[Rows on where targets appear]
----------
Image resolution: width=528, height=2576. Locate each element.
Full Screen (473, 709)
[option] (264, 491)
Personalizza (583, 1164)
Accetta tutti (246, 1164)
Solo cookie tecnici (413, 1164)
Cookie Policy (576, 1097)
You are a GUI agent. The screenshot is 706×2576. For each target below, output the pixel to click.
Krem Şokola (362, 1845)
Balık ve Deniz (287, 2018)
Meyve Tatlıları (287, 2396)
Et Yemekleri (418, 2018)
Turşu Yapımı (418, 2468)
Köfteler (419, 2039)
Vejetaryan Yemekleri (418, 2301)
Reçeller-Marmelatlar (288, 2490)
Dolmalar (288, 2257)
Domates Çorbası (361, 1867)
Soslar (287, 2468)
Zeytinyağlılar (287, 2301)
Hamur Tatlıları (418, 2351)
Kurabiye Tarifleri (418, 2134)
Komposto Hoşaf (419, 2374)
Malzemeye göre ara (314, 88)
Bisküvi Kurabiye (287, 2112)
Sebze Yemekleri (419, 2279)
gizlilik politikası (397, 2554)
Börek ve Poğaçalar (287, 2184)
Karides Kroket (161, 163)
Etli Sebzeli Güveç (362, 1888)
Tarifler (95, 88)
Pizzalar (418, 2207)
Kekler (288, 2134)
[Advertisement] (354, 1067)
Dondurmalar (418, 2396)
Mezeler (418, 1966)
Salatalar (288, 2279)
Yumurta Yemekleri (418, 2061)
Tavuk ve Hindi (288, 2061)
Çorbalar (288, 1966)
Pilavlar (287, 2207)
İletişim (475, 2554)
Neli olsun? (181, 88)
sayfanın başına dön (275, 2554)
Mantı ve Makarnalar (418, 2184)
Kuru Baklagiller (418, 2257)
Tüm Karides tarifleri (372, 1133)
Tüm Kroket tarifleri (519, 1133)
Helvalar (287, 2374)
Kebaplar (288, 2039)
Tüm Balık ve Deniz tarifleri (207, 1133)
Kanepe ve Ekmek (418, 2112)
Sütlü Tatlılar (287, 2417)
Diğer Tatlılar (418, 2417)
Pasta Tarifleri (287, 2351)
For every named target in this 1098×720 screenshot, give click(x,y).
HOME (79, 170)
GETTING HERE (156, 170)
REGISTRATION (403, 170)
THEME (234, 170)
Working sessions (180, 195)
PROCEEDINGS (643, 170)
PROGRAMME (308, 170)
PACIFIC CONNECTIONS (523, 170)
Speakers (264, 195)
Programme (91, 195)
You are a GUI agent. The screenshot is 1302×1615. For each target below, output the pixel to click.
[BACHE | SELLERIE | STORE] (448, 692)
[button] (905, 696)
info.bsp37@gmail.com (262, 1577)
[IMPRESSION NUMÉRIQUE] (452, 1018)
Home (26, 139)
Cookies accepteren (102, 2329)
----------
Instruction.
Set down every one of the rows above again, line for line, with no changes.

Worked answer.
Image resolution: width=528, height=2576. Locate each element.
Full Screen (473, 709)
[option] (264, 491)
Personalizza (583, 1164)
Accetta tutti (246, 1164)
Solo cookie tecnici (413, 1164)
Cookie Policy (576, 1097)
You are a GUI agent. The screenshot is 706×2576. For each target below, output the pixel to click.
Krem Şokola (362, 1845)
Balık ve Deniz (287, 2018)
Meyve Tatlıları (287, 2396)
Et Yemekleri (418, 2018)
Turşu Yapımı (418, 2468)
Köfteler (419, 2039)
Vejetaryan Yemekleri (418, 2301)
Reçeller-Marmelatlar (288, 2490)
Dolmalar (288, 2257)
Domates Çorbası (361, 1867)
Soslar (287, 2468)
Zeytinyağlılar (287, 2301)
Hamur Tatlıları (418, 2351)
Kurabiye Tarifleri (418, 2134)
Komposto Hoşaf (419, 2374)
Malzemeye göre ara (314, 88)
Bisküvi Kurabiye (287, 2112)
Sebze Yemekleri (419, 2279)
gizlilik politikası (397, 2554)
Börek ve Poğaçalar (287, 2184)
Karides Kroket (161, 163)
Etli Sebzeli Güveç (362, 1888)
Tarifler (95, 88)
Pizzalar (418, 2207)
Kekler (288, 2134)
[Advertisement] (354, 1067)
Dondurmalar (418, 2396)
Mezeler (418, 1966)
Salatalar (288, 2279)
Yumurta Yemekleri (418, 2061)
Tavuk ve Hindi (288, 2061)
Çorbalar (288, 1966)
Pilavlar (287, 2207)
İletişim (475, 2554)
Neli olsun? (181, 88)
sayfanın başına dön (275, 2554)
Mantı ve Makarnalar (418, 2184)
Kuru Baklagiller (418, 2257)
Tüm Karides tarifleri (372, 1133)
Tüm Kroket tarifleri (519, 1133)
Helvalar (287, 2374)
Kebaplar (288, 2039)
Tüm Balık ve Deniz tarifleri (207, 1133)
Kanepe ve Ekmek (418, 2112)
Sütlü Tatlılar (287, 2417)
Diğer Tatlılar (418, 2417)
Pasta Tarifleri (287, 2351)
For every named target in this 1098×720 screenshot, give click(x,y).
HOME (79, 170)
GETTING HERE (156, 170)
REGISTRATION (403, 170)
THEME (234, 170)
Working sessions (180, 195)
PROCEEDINGS (643, 170)
PROGRAMME (308, 170)
PACIFIC CONNECTIONS (523, 170)
Speakers (264, 195)
Programme (91, 195)
You are a GUI agent. The screenshot is 1302×1615. For each target below, output the pixel to click.
[BACHE | SELLERIE | STORE] (448, 692)
[button] (905, 696)
info.bsp37@gmail.com (262, 1577)
[IMPRESSION NUMÉRIQUE] (452, 1018)
Home (26, 139)
Cookies accepteren (102, 2329)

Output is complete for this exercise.